PROBLEM TO WORK ON.
For the data that follows, state how many lines hold the string "will", giving the number by itself.

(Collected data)

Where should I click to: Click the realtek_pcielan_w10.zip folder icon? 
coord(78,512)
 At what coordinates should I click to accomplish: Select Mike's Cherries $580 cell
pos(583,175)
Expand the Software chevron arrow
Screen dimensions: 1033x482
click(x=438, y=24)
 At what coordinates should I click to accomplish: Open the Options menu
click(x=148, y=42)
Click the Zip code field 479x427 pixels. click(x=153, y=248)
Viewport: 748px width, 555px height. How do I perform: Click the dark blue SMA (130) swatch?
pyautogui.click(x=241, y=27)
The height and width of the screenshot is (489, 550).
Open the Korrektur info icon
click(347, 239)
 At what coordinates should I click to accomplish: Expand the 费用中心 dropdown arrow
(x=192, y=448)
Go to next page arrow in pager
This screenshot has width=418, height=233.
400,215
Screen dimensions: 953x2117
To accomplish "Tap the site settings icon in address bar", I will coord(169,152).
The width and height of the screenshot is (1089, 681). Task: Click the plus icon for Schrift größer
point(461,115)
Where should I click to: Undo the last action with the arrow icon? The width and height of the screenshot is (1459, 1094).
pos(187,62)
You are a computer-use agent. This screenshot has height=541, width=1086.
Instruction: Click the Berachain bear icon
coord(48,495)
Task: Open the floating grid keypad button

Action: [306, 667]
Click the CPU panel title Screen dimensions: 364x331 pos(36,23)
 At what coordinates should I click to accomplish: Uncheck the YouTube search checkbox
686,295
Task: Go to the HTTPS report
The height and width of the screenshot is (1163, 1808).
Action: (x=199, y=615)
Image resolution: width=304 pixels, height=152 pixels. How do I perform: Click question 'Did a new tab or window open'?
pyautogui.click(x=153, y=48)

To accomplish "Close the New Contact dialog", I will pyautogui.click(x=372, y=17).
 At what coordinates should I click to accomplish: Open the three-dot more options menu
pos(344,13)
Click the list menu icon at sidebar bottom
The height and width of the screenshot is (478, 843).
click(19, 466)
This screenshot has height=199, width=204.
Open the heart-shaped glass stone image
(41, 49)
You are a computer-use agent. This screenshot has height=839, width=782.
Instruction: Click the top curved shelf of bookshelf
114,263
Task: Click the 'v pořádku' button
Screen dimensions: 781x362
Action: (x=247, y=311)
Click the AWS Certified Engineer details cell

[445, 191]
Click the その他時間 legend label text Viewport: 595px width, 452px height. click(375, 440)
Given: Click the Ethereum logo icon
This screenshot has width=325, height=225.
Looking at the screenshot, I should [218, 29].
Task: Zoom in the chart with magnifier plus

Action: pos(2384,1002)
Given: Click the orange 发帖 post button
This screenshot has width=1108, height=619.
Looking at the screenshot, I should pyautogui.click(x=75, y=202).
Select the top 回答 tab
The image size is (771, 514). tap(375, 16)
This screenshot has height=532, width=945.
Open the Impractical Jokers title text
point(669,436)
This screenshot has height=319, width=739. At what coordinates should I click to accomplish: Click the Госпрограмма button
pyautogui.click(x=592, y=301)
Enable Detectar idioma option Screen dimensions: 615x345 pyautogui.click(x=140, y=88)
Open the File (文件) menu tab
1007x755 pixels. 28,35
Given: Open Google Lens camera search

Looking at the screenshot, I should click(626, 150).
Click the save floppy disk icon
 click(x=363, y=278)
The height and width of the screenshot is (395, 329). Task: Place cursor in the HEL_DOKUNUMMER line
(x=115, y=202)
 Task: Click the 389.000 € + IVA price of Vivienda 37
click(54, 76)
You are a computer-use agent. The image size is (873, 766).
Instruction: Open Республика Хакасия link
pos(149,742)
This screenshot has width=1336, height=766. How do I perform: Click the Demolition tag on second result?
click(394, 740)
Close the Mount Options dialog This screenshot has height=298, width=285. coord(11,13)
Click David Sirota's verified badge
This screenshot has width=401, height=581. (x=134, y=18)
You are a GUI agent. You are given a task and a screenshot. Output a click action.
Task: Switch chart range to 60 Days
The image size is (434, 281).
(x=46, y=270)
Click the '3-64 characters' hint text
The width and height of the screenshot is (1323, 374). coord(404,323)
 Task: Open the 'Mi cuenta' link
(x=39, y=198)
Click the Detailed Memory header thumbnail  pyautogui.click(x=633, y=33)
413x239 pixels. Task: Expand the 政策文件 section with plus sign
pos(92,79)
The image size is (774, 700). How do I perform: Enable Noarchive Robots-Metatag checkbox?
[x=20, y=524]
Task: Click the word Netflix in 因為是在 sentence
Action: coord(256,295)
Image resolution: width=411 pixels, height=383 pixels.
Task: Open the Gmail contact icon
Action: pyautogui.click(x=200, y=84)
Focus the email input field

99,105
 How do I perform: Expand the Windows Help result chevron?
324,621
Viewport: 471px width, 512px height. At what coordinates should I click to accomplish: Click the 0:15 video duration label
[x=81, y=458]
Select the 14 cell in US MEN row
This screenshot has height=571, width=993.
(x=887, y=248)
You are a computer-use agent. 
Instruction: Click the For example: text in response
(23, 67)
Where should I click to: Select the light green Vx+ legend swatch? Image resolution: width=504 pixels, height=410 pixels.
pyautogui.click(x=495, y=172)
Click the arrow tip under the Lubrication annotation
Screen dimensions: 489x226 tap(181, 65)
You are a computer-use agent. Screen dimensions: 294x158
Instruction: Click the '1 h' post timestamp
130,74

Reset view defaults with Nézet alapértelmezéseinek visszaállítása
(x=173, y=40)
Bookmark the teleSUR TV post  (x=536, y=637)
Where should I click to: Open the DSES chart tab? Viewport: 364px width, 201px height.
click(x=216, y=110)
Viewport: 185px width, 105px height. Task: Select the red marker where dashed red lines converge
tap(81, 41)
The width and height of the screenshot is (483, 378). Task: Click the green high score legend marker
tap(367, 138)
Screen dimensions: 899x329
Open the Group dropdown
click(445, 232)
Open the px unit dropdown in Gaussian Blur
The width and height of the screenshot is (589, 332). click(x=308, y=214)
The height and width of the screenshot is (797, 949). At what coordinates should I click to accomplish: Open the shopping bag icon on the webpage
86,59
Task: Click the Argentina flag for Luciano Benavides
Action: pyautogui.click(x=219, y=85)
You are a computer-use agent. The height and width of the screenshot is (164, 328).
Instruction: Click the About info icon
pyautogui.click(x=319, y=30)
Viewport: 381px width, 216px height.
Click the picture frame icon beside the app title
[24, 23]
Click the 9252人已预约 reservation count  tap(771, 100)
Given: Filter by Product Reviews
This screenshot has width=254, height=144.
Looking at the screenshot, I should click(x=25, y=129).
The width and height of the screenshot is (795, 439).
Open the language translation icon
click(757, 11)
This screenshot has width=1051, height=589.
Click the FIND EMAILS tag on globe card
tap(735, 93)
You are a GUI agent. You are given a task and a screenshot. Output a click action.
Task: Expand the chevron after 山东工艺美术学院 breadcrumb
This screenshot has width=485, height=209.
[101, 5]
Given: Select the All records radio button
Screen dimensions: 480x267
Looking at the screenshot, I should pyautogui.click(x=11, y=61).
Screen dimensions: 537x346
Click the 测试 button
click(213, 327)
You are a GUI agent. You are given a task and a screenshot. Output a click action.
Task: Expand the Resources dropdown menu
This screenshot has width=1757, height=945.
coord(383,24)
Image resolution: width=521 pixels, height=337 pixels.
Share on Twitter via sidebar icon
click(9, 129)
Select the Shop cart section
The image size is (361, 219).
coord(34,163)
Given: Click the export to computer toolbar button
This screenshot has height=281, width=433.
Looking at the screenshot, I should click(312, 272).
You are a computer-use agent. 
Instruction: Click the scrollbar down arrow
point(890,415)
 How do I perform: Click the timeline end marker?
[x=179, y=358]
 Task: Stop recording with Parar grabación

OUTPUT OF THE TASK.
2